» EXTRACT PROVIDED:
>>

# Forced Air cooling for components



## fibreKid (Apr 20, 2006)

I have been reworking my entertainment center and decided to remove the 1.5 inch fans (4) and replace them with a single larger fan. 120mm (4.7"). The little fans when attached to the back panel of the entertainment center made too much noise. I found this website 
http://www.quietpcusa.com/Noctua-NF-S12-Quiet-Computer-Fan-120mm-800-RPM-P84C68.aspx
that has what looks to be a very quiet fan. I've ordered a fan, filter cover and a soft gel gasket to attach it with the hope that I will be able to turn the volume down low without the fan noise ruining the music. Instead of mounting it to the entertainment center I'm going to try and take a small plastic painting tray and mount it to it and then mount the tray to the back panel of the EC. The inverted tray will cover the holes and act as a simple manifold. ( i hope )

-john


----------



## cavchameleon (Jan 7, 2008)

John,

The Noctua fans are AWESOME. They are very quiet (you have to be right on top of them to even tell they are on). I've been using them for quite some time for cooling. I got them from a different site though (a lot of cooling materials on this site):

http://www.svc.com/nf-p12.html

Ray


----------



## fibreKid (Apr 20, 2006)

Wow, I got lucky thanks for the reply. I just went to the website and found out that the fan I purchased has been discontinued. (120 mm 800 rpm 8 db) I'm glad I purchased two of them.
I'll post an update when I get it installed.

Thanks again
-john


----------



## cavchameleon (Jan 7, 2008)

I'm not sure that they are actually discontinuing it as they are changing models. They make quite a few fans for cooling. I have tried Many different brands/makes and Noctua fans are really one of the best made - extremely quiet and moves air very efficiently. I home this company does not go under with these hard economic times, would be a great loss. Let us know when you have it installed and what you think of it. 

Ray


----------



## jackfish (Dec 27, 2006)

What 12 volt source does one use to implement such a fan into components or entertainment centers?


----------



## cavchameleon (Jan 7, 2008)

Any 12V power supply will work as long as the rated current is slightly higher than what the source needs. You can pick one up at Radio Shack, Walmart, etc. Here is one from Parts Express:

http://www.parts-express.com/pe/showdetl.cfm?Partnumber=182-508

You'll need to cut the end off and splice it to the pig-tailed end of the plug for the fan (or you can purchase a female end to match the power supply plug and fix it to the pig-tailed end of the fan plug).

Ray


----------



## fibreKid (Apr 20, 2006)

It seems it is,

http://www.noctua.at/main.php?show=produkte&lng=en#eol

it is the 800 RPM fan

http://www.noctua.at/main.php?show=productview&products_id=4&lng=en

Ah but I see some others that have multiple speeds. 2 or 3 settings.
I'll take pictures and post a reply when I get it done.

Thanks
-john


----------



## cavchameleon (Jan 7, 2008)

Yep! Looks like they are changing the blade design on some of the newer models so they need to move out older stock. The multiple speed design is done by switching wires. I'm not sure of my exact model off hand, but it had two speeds - I chose the faster speed (still Extremely quiet).

Ray


----------



## andy123 (Jul 23, 2009)

I have got a fan about 80mm for My system. But that also make alot of noise can you give me tips on how to reduce it or should i change the fan and replace it with a new one.

<<

» RECORDS SUPPLIED:
>>

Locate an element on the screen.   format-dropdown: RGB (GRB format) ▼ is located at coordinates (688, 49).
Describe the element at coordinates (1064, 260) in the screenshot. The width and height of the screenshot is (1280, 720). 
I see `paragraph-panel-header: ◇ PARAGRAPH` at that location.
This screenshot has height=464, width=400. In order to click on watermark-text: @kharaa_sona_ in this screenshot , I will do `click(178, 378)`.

<<
>>

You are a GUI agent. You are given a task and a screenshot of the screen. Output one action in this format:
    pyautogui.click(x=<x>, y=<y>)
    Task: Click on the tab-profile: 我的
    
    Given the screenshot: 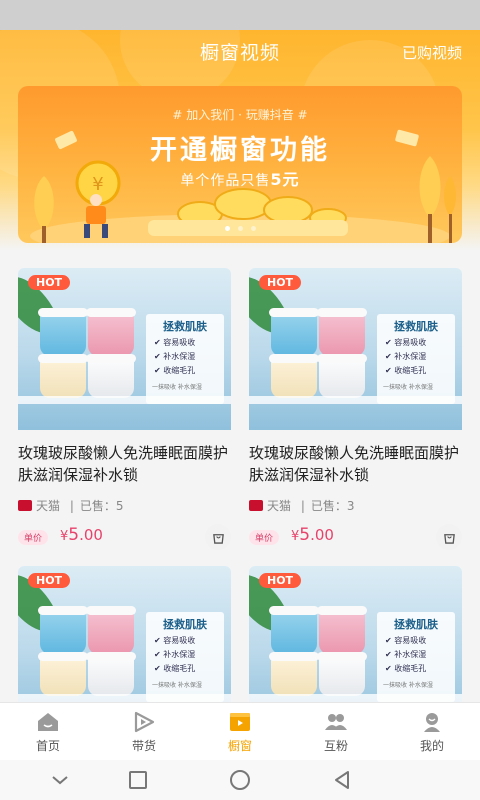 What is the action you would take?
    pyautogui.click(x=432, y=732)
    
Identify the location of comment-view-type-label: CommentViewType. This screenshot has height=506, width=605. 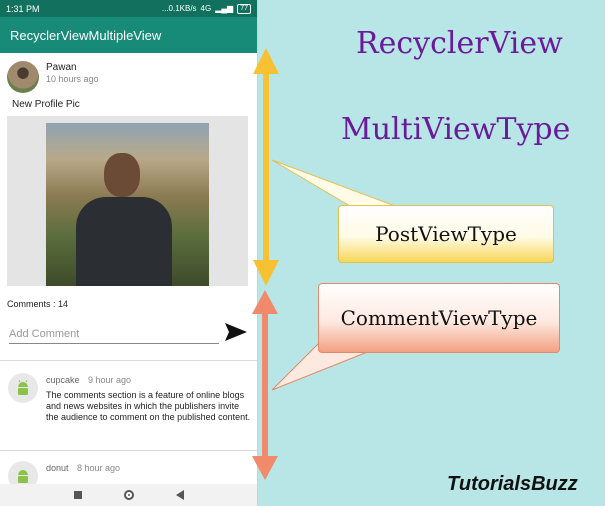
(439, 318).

<<
>>

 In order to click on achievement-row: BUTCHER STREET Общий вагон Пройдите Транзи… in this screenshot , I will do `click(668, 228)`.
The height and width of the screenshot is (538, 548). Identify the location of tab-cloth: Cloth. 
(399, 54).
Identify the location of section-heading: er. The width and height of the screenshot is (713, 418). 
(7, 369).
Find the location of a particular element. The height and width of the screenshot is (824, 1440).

<<

» YOUR OBJECTIVE: Continue the forum thread on quiet fan cooling for entertainment centers from the point where the text ends.

» RESPONSE AREA:
----------



## cavchameleon (Jan 7, 2008)

Hi,

IMO, it would be best to replace the fan with a quiet one (and the cheapest route). It takes a lot of material to absorb the sound and could reduce flow which is not good if you want to maximize cooling.

Ray


----------



## fibreKid (Apr 20, 2006)

I don't have the picture loaded from my camera yet but I've tested the paint tray with the fan attached to the back of the ET. All I can say is wow! I have to listen very carefully with my ear about 18" to 24" away before I can hear anything at all. All I hear is a very low hum, nothing at all like the high pitched scream from the fans before. I need to hook up the rest of my equipment and test it out but I think I have a "Real Winner". When I went to demo it for my wife she said "hear what". :bigsmile:


----------



## fibreKid (Apr 20, 2006)

Okay, here are some simple pictures of my forced air cooling manifold :devil:
I drilled a hole near the center of the paint tray and used a 4" bolt to attach it to the back of the ET. I used another small bolt through the hole that the tray hangs on in the store to keep it from spinning. I had to replace the duct tap with black electrical because the silver could be seen from the front. I used a black Sharpe pen and colored the front face of the fan to reduce it's visibility. I must say that was fun little project.
-john


----------



## cavchameleon (Jan 7, 2008)

John,
Great job!!! Glad you like it! Did your fan come with rubber decouplers? I know mine did - it actually helps since some of the fan vibration (although very little from this fan) can transfer to your manifold which would actually amplify the noise. ENJOY the Quiet!!!:bigsmile: 

Ray


----------



## bandit4 (Aug 12, 2009)

Hello All!
New guy here looking for some info on cooling my home theater..

I just bought a Samsung UN55B8000 to replace my 5 year old 60" Panasonic rear projection.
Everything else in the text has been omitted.